Alliance members were “seeking to communicate about something that’s been of concern inside and outside the Australian state for some time,” he said.
“Namely, how authoritarian systems can weaponise and exploit attributes of our society in ways we can’t do in reverse.”
This year the group wrote to the government detailing how “Russian diplomatic missions in many countries collect information on anti-war activists and ignite pro-Putin sentiment” and how Russia-state-backed “agents of influence in many countries, including Australia, use conspiracy narratives (like the anti-vax movement, QAnon and others) to back actions of the Kremlin”.
One need only look at Europe today, or Australian history, to see how the Kremlin’s proxies have used courts, the media and members of its diaspora to achieve strategic goals.

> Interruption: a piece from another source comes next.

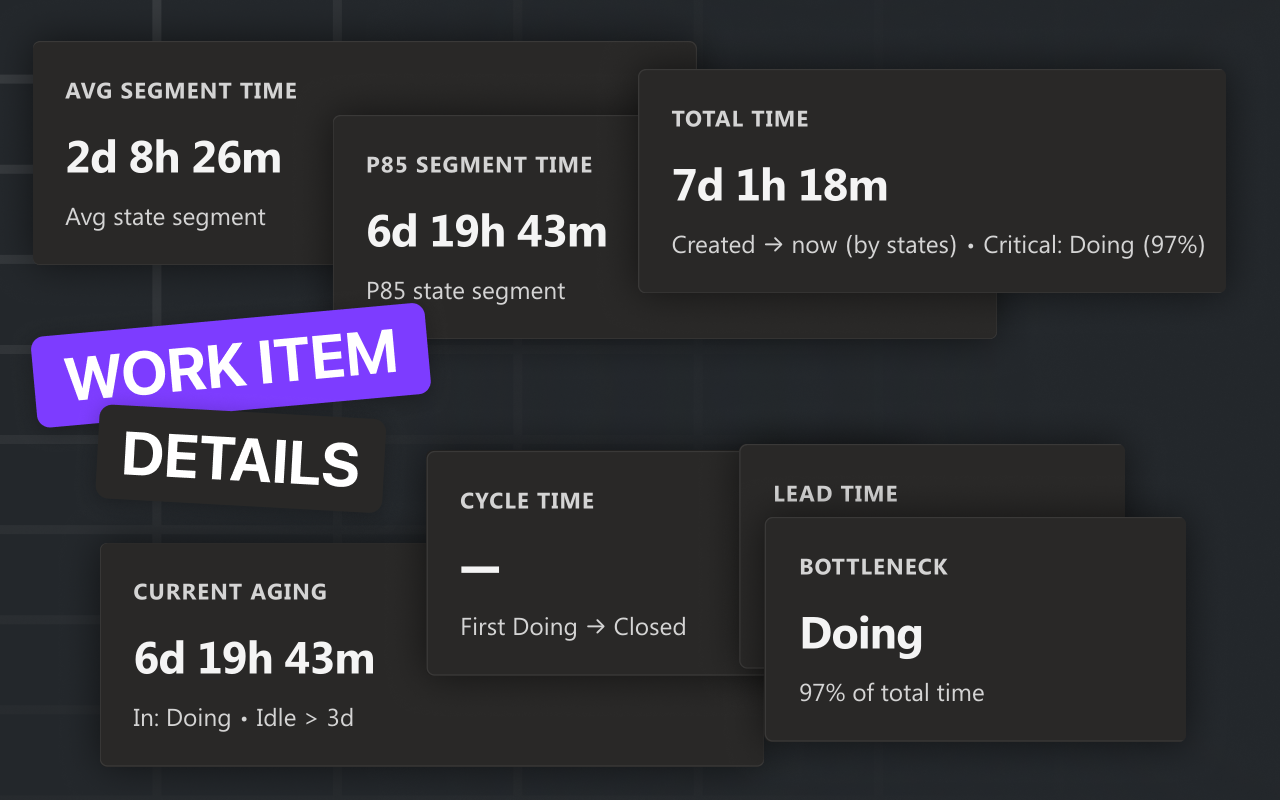Viewport: 1280px width, 800px height.
Task: Select the LEAD TIME card header
Action: (836, 493)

In Australia, this can involve front groups, or the Russian media apparatus’ amplification of local voices that promote polarising views on Western power and legitimacy.
There is a history to this. Egon Kisch, the mysterious European journalist who defied authorities in 1934 and generated headlines in Australia for months, was a prominent member of the Moscow-directed Comintern international organisation.
Tesch says that because views on Russia are so heavily filtered through official Russian propaganda, “groups like the alliance seek, with the authority of cultural history and understanding, to say: ‘this is what is happening’, ‘this is how Russia functions in this society’.”
The group’s efforts to push back on Kremlin propaganda or offer a modicum of transparency on Russian activities in Australia, is a signal that a part of the Russian community is standing up for democratic values.
Groups like the alliance are not an attempt to create a “Gaullist resistance”, Tesch said, referring to French General Charles DeGaulle’s war-time government in exile. Rather it’s about offering an independent view of Russia from a Russian-Australian pro-democratic vantage.
And when it comes to Russia, identity is important.
Fomin says, “Those born outside of Russia are not under the same suspicion as Russia-born people, even though these people can collaborate with Russia-state sponsored propaganda activities”.
Simeon Boikov, a so-called ‘Aussie Cossack’, is an ever-present figure in pro-Kremlin street protests. But he wasn’t even born in Russia.
“We, as people who were born and bred in the Soviet Union or Russia, don’t find the Aussie Cossack really Russian,” Fomin said.
Being Russian-speaking, alliance members are aware of numerous expat organisations that aren’t connected to the consulate but nevertheless follow its guidance on social matters.
“We would like to talk to them but they do not want to talk to us,” Fomin said.“They don’t want to listen to our story or don’t want to refer to us.”
While members’ views put them at odds with the Russian state, the mistrust for the Russian community has increased since Putin’s decision to wage a chaotic invasion of Ukraine.
Seredina says: “On the one hand you’re blamed for Russia’s actions, just in general, as if you made these bad things happen.”
On the other hand, non-Russia born people who work for Russian entities are not scrutinised in the same way, she says.
So for now, alliance members simply seek to speak truthfully for whatever audience will listen, fellow Russian immigrants, or the broader society.
Melbourne-based Manakova admits changing Russians’ perspective of the world, some of whom are steeped in Kremlin narratives, won’t be easy.
“It will be very hard for people who lived in this environment to learn all these stories they’ve been told are fake,” she said referring to the patriotic education and conspiracy-theory driven Russian news.
“We just provoke them to start reasoning and thinking. For some people who have a normal, wonderful life it might take some time to think it through.”